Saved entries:

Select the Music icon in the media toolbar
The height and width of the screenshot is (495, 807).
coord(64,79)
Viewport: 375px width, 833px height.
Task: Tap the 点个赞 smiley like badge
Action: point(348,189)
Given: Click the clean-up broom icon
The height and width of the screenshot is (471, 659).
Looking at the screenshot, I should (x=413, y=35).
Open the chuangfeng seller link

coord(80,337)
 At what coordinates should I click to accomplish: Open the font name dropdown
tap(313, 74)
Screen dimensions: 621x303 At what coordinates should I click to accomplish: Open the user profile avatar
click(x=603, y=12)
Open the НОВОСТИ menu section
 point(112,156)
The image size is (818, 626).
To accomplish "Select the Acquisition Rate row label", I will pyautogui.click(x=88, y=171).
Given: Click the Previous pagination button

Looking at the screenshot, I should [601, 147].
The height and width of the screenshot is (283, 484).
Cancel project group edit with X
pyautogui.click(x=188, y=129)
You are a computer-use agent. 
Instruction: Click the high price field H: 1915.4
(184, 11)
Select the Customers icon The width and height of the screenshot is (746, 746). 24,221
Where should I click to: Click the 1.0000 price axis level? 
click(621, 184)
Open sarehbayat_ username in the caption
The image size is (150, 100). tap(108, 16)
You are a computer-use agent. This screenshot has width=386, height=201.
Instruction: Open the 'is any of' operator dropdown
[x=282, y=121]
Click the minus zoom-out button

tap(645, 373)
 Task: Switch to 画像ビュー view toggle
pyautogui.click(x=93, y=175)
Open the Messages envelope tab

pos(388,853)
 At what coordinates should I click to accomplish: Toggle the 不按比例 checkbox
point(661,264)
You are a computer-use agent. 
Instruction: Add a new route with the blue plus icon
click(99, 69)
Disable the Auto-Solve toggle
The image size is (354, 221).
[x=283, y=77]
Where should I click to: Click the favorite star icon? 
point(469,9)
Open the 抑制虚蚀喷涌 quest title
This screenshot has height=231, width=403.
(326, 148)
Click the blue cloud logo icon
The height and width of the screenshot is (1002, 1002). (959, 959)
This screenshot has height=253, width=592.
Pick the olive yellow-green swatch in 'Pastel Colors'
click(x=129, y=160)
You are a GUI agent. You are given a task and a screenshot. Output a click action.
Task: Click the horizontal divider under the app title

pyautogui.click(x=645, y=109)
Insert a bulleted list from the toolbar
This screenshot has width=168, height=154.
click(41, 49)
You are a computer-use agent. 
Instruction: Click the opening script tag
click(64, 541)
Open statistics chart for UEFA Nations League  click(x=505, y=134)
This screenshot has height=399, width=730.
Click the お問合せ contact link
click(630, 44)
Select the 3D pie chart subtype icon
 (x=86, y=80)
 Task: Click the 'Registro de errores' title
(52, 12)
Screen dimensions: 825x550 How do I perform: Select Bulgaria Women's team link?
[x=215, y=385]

### Task objective
Reproduce the full set of records precisely.

### Answer box
Select the Music icon in the media toolbar
The height and width of the screenshot is (495, 807).
coord(64,79)
Viewport: 375px width, 833px height.
Task: Tap the 点个赞 smiley like badge
Action: point(348,189)
Given: Click the clean-up broom icon
The height and width of the screenshot is (471, 659).
Looking at the screenshot, I should (x=413, y=35).
Open the chuangfeng seller link

coord(80,337)
 At what coordinates should I click to accomplish: Open the font name dropdown
tap(313, 74)
Screen dimensions: 621x303 At what coordinates should I click to accomplish: Open the user profile avatar
click(x=603, y=12)
Open the НОВОСТИ menu section
 point(112,156)
The image size is (818, 626).
To accomplish "Select the Acquisition Rate row label", I will pyautogui.click(x=88, y=171).
Given: Click the Previous pagination button

Looking at the screenshot, I should [601, 147].
The height and width of the screenshot is (283, 484).
Cancel project group edit with X
pyautogui.click(x=188, y=129)
You are a computer-use agent. 
Instruction: Click the high price field H: 1915.4
(184, 11)
Select the Customers icon The width and height of the screenshot is (746, 746). 24,221
Where should I click to: Click the 1.0000 price axis level? 
click(621, 184)
Open sarehbayat_ username in the caption
The image size is (150, 100). tap(108, 16)
You are a computer-use agent. This screenshot has width=386, height=201.
Instruction: Open the 'is any of' operator dropdown
[x=282, y=121]
Click the minus zoom-out button

tap(645, 373)
 Task: Switch to 画像ビュー view toggle
pyautogui.click(x=93, y=175)
Open the Messages envelope tab

pos(388,853)
 At what coordinates should I click to accomplish: Toggle the 不按比例 checkbox
point(661,264)
You are a computer-use agent. 
Instruction: Add a new route with the blue plus icon
click(99, 69)
Disable the Auto-Solve toggle
The image size is (354, 221).
[x=283, y=77]
Where should I click to: Click the favorite star icon? 
point(469,9)
Open the 抑制虚蚀喷涌 quest title
This screenshot has height=231, width=403.
(326, 148)
Click the blue cloud logo icon
The height and width of the screenshot is (1002, 1002). (959, 959)
This screenshot has height=253, width=592.
Pick the olive yellow-green swatch in 'Pastel Colors'
click(x=129, y=160)
You are a GUI agent. You are given a task and a screenshot. Output a click action.
Task: Click the horizontal divider under the app title

pyautogui.click(x=645, y=109)
Insert a bulleted list from the toolbar
This screenshot has width=168, height=154.
click(41, 49)
You are a computer-use agent. 
Instruction: Click the opening script tag
click(64, 541)
Open statistics chart for UEFA Nations League  click(x=505, y=134)
This screenshot has height=399, width=730.
Click the お問合せ contact link
click(630, 44)
Select the 3D pie chart subtype icon
 (x=86, y=80)
 Task: Click the 'Registro de errores' title
(52, 12)
Screen dimensions: 825x550 How do I perform: Select Bulgaria Women's team link?
[x=215, y=385]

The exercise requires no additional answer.